Genuinely sad to read of the death of Sir Peter Hall, the urban planner responsible for dreaming up a number of mega-projects that have shaped London, among them the M25, Crossrail and the Thames Gateway. He also came up with the notion of a new London airport in the Thames estuary, subsequently supported by Boris Johnson, which (despite the considerable wildlife impact) I support – because the aircraft noise in must of western London (including Barnes, where we live) is already insupportable, and likely to become worse.
I didn’t know Hall well, but my town planning M. Phil. at UCL (where he taught at the Bartlett School of Architecture, which was the School of Environmental Studies when I was there, 1972-74) and subsequent work in areas like environmental impact assessment brought me into contact with him on a number of occasions, most memorably on the margins of a TCPA event. He was always charming and stimulating, though I confess I didn’t always love his ideas.
The Financial Times obituary flagged above recalls that Hall once promoted a Detroit-style network of motorways for London, with elevated walkways to take pedestrians out of harm’s way. When I left UCL, I joined TEST, run by architect-planner John Roberts – and much of our early work was for clients like the Department of the Environment, focusing on ways to improve the pedestrian’s environment. Elevated walkways were anathema to us.

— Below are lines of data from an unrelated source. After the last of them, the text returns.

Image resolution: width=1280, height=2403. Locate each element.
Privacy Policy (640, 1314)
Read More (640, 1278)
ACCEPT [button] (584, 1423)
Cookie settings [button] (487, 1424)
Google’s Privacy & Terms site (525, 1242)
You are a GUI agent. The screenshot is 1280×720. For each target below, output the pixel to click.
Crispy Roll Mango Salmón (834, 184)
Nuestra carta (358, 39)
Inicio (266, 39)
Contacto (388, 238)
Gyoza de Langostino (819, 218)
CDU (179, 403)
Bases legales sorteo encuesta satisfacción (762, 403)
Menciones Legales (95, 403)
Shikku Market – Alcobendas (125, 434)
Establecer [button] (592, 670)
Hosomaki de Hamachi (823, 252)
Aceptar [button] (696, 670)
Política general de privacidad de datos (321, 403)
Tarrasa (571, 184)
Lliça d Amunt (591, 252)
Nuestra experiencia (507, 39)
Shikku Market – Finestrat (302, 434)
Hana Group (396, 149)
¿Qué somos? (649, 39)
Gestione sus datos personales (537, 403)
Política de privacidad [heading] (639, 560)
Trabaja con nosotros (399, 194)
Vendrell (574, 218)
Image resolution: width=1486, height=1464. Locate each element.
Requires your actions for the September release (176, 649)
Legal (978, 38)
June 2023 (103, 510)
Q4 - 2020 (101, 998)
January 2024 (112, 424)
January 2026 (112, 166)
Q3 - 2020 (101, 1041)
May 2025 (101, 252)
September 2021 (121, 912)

Still, such towering figures are allowed their glitches.
And there are other aspects of his life story that I found endearing, as I read about them. The Times obituary, for example, which is hidden behind Murdoch’s paywall, notes that Hall recently tripped and cut his head while in Liverpool. After waiting for two hours in an A&E unit at the local hospital, he gave up and returned to deliver his speech with a plaster “haphazardly” covering the wound.
When I was hit by a car driven by a Mongolian woman (her second day out on British roads, and I was in a cycle lane at the time) while biking through Olympia in 2006, I was ambulances to hospital, but had to stand around (I couldn’t sit with another set of cracked ribs) for nearly two hours. Like Hall, I eventually gave up, and with a palmful of painkillers offered by a slightly panicked nurse as I left, cycled home, shrieking every time I hit a bump.
It almost had me feeling that Hall’s segregation of cars and other traffic was the way to go, though in the end we are going to have to tame and civilise motorised traffic in cities in ways which I suspect would be inconceivable to today’s motorists and urban planners.